NEWS BLOG (WSAU) For a politician the sweet spot is when you are so popular, or so politically entrenched, you can say whatever you want and still win reelection. That was the mode David Obey was in last week when he announced his retirement. He said a lot of things that would have made getting reelected harder if he was running.
Take just one example: Obey unapologetically supported the stimulus plan that he helped to write. It is now politically unpopular, having failed to create jobs and adding to the deficit. Obey said his only regret was that it wasn’t larger.
Other politicians would have difficulty defending that position, even if it’s what they really thought. Certainly someone running to be a freshman politician wouldn’t want that kind of distraction. State Senator Julie Lassa, who is a savvy campaigner, said she will not be making appearances with Dave Obey. “Candidates need to stand on their own,” she said during a WSAU news interview.
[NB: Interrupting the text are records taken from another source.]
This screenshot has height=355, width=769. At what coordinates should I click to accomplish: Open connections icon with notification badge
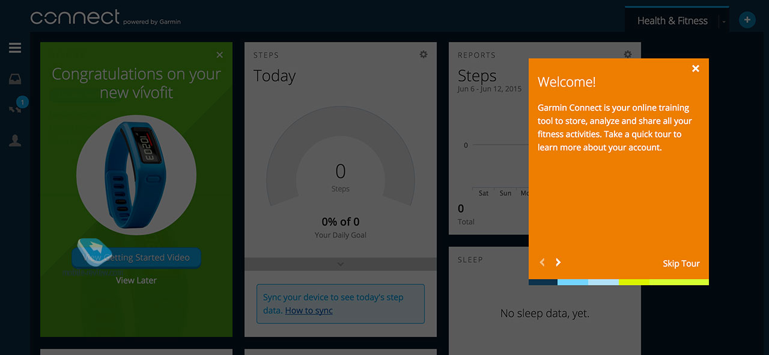pyautogui.click(x=16, y=107)
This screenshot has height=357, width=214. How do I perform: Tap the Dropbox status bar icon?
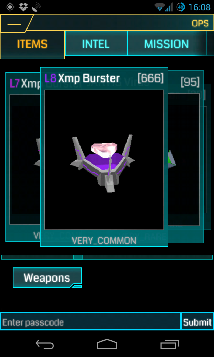click(23, 7)
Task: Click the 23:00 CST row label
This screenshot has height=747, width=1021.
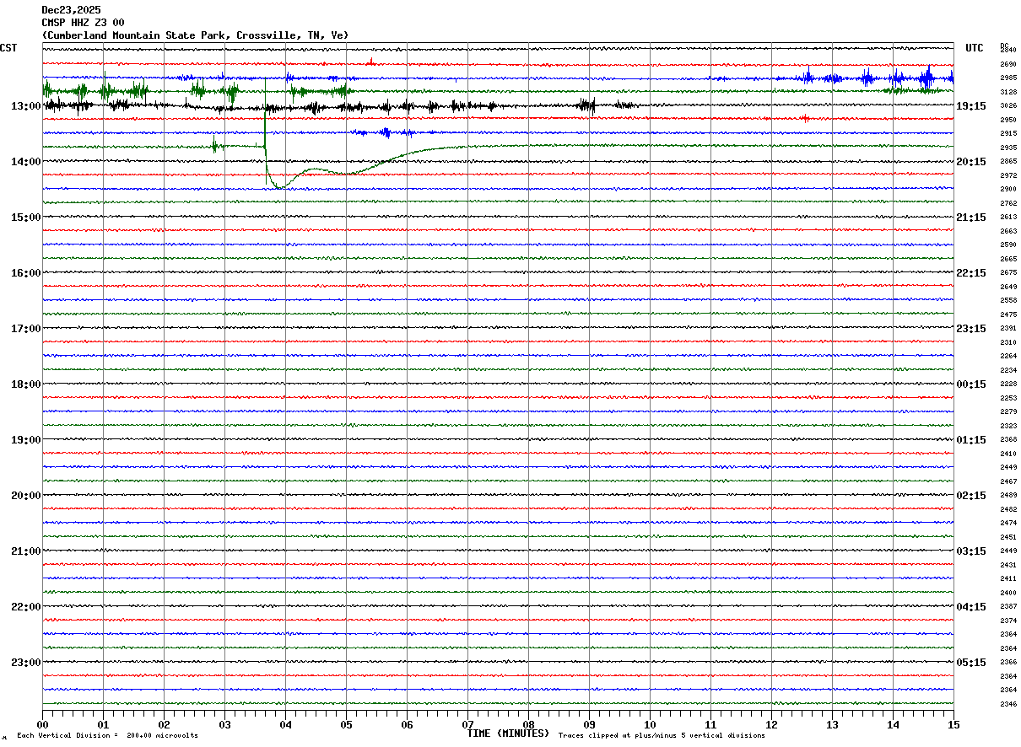Action: [x=25, y=663]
Obey successfully cobbled together a two-prong constituency. He was a champion of the liberal left. He also got tremendous support from senior citizens – both Republicans and Democrats – as a staunch defender of social security and Medicare. The liberal vote is not in-play if Lassa is the Democrats candidate, but the senior citizens are. They could just as easily tilt to the GOP if that candidate makes a credible fiscal-responsibility argument.
If Lassa believes candidates need to stand on their own, will she accept Obey’s campaign cash? He has $1.4-million on hand. He can give it to any candidate he wants. It will be interesting to see what Lassa does. Without some of that money, she’s at a disadvantage. With it, she’s made her first mis-statement in a campaign that’s only a few days old. She might be making the political calculation that Obey’s money is more valuable than his personal appearances… and she’s right.